§ Brief: Scan the data below and copy each line where "agent" occurs.

++++ Dataset

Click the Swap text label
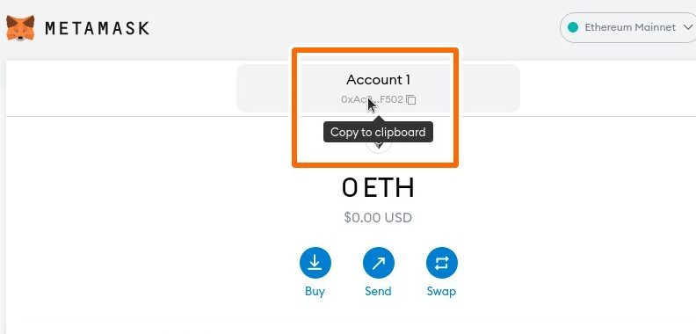The height and width of the screenshot is (334, 696). point(441,291)
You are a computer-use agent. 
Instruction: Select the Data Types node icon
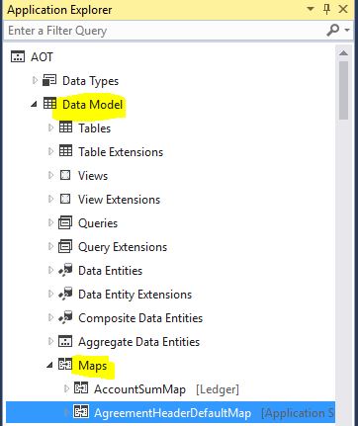point(49,80)
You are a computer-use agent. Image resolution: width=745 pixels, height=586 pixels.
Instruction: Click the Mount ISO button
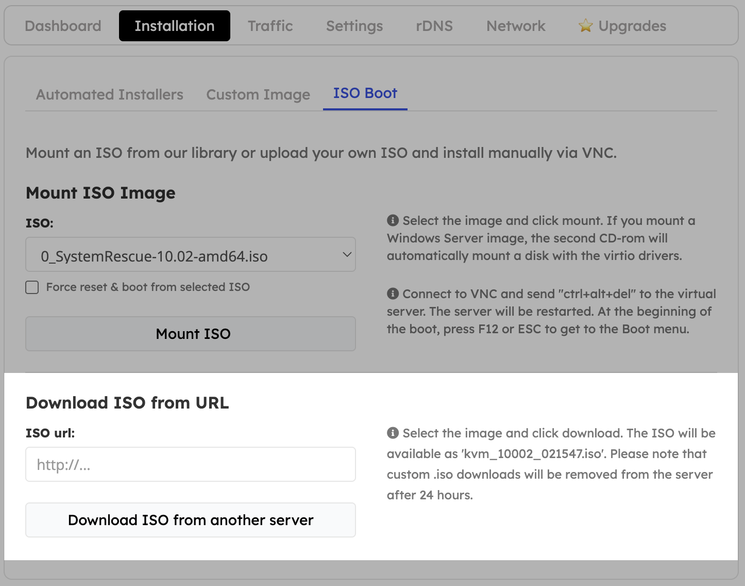point(191,334)
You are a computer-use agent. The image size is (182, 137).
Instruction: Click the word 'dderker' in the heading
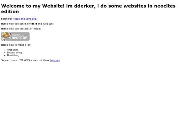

++++++++

§ Written reply:
You are a computer-use agent. 
You are a computer-use agent. Image resolution: width=745 pixels, height=586 pixels.
You are a computer-use agent. The image size is (182, 137).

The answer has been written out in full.